Selected passage>
++++++++++++++++++++
Ok, here is the problem. Defendant arrested. Law enforcement for various reasons can't interview him that night. Defendant is magistrated that morning (15.17 hearing) and fills out a request for ct. appointed counsel.
Police detective contacts jail and is told thad defendant did not have counsel so he interviewed the defendant, on video, where he was marandized waived and confessed.
Now in the post Rothgery rule - can I use this confession or am I toast?
[This message was edited by sch on 07-29-08 at .]
Posts: 128 | Location: TX | Registered: March 05, 2003
If you do find anything saying this was OK because the defendant got a Miranda and the confession wasn't caused by the delay it is probably grounded in the same line of argument the Supreme Court found unconvincing in Rothgery.
The voluntariness of a statement is not affected by a prior request for appointment of counsel. The right to have counsel present during questioning was apparently waived in your situation. I would certainly argue that under Brewer the police remain free to initiate a conversation. Jackson, properly interpreted, did not hold to the contrary. See Judge McCormick's insightful opinion (part II) in the original Cobb opinion. 93 S.W.3d at 10.
++++++++++++++++++++
Work instructions>
1) In the forum thread about the post-Rothgery confession, what did the jail tell the police detective about the defendant?
2) From the forum thread about the post-Rothgery confession, extract the passage from "Police detective contacts" up to and including "waived and confessed.".
3) Write what comes next in the forum thread about the post-Rothgery confession, picking up after its final post.

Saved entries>
++++++++++++++++++++
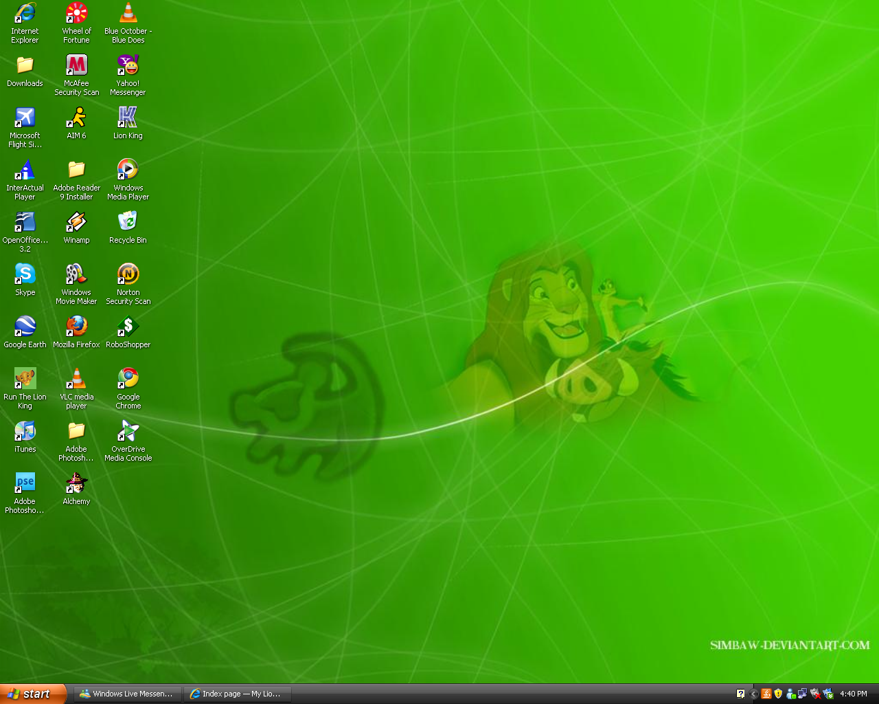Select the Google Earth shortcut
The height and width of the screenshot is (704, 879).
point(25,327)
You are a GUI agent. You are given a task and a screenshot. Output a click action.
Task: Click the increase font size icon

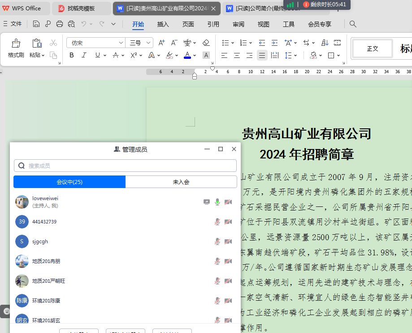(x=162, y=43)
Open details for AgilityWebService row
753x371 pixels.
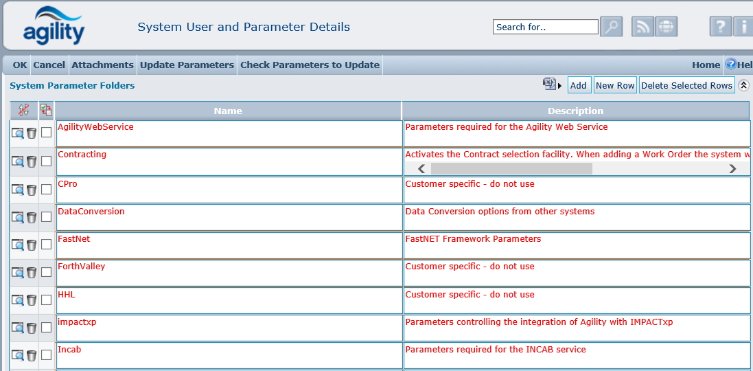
++++++++++++++++++++
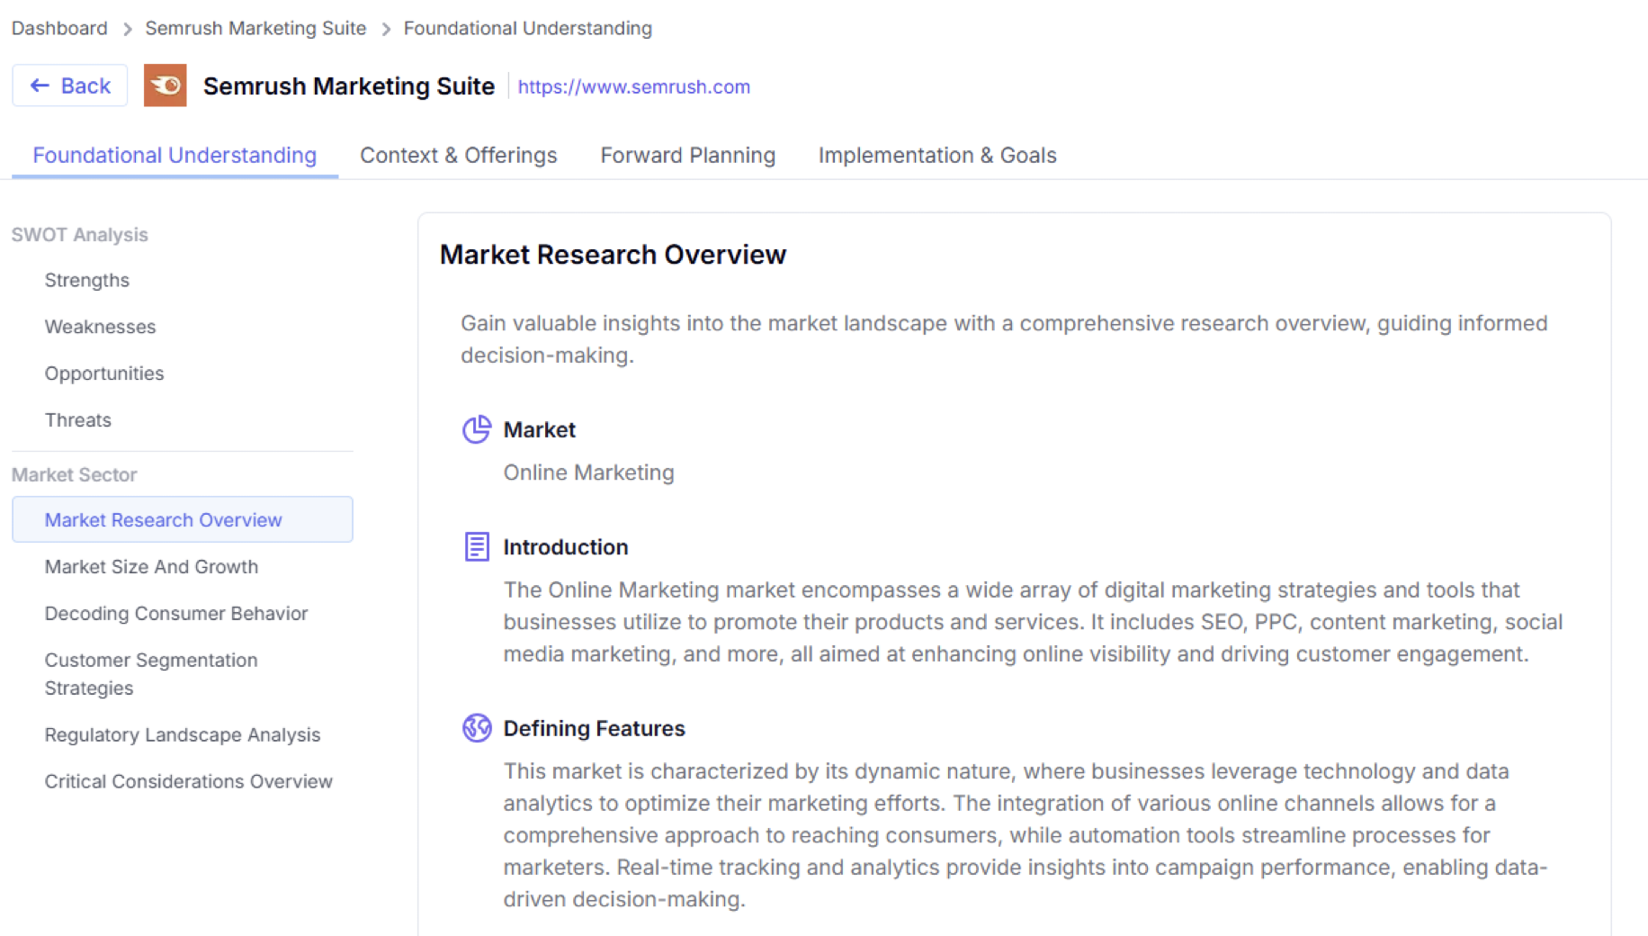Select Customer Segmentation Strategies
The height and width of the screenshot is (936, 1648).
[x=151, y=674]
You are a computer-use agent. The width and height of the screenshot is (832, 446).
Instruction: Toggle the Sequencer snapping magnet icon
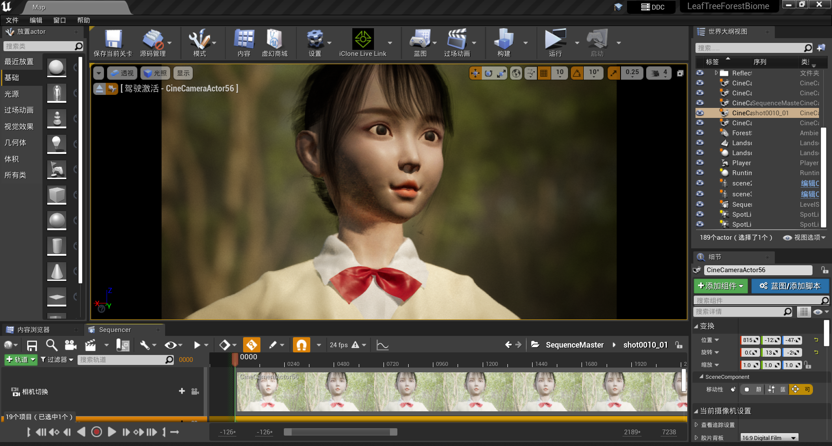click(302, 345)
++++++++++++++++++++
Answers provided>
1) The jail told the detective that the defendant did not have counsel.

2)
Police detective contacts jail and is told thad defendant did not have counsel so he interviewed the defendant, on video, where he was marandized waived and confessed.

3)
There was a case pre-Rothgary that held the waiver of the Sixth Amendment right to counsel in a very similar situation was not valid. Alford v. State, 788 S.W.2d 436. It is, however, only a court of appeals case. After Rothgary, it would seem this opinion has proved prescient. (If I spelled that right.)
Posts: 104 | Location: Texas | Registered: May 12, 2008
Actually, if counsel had not in fact been appointed prior to the interrogation, I think you fall under Patterson v. Illinois, 487 U.S. 285 (1988). There, the right had attached, but no lawyer was in fact appointed yet, so the defendant could waive his 5th and 6th Amendment rights. 6th Amendment right to counsel attached in Texas, even prior to Rothgery, if defendant requested counsel at a 15.17 arraignment. Nehman v. State 721 S.W.2d 319 (Tex. Crim. App. 1986). If the 6th had attached and a lawyer was appointed, defendant could only waive with his counsel. Holloway v. State, 780 S.W.2d 787 (Tex. Crim. App. 1989).
Posts: 2138 | Location: McKinney, Texas, USA | Registered: February 15, 2001
What Rothgery does is move up the attachment of the 6th Amendment right to the Article 15.17 hearing. No longer does attachment depend upon the arraigned defendant's request for counsel.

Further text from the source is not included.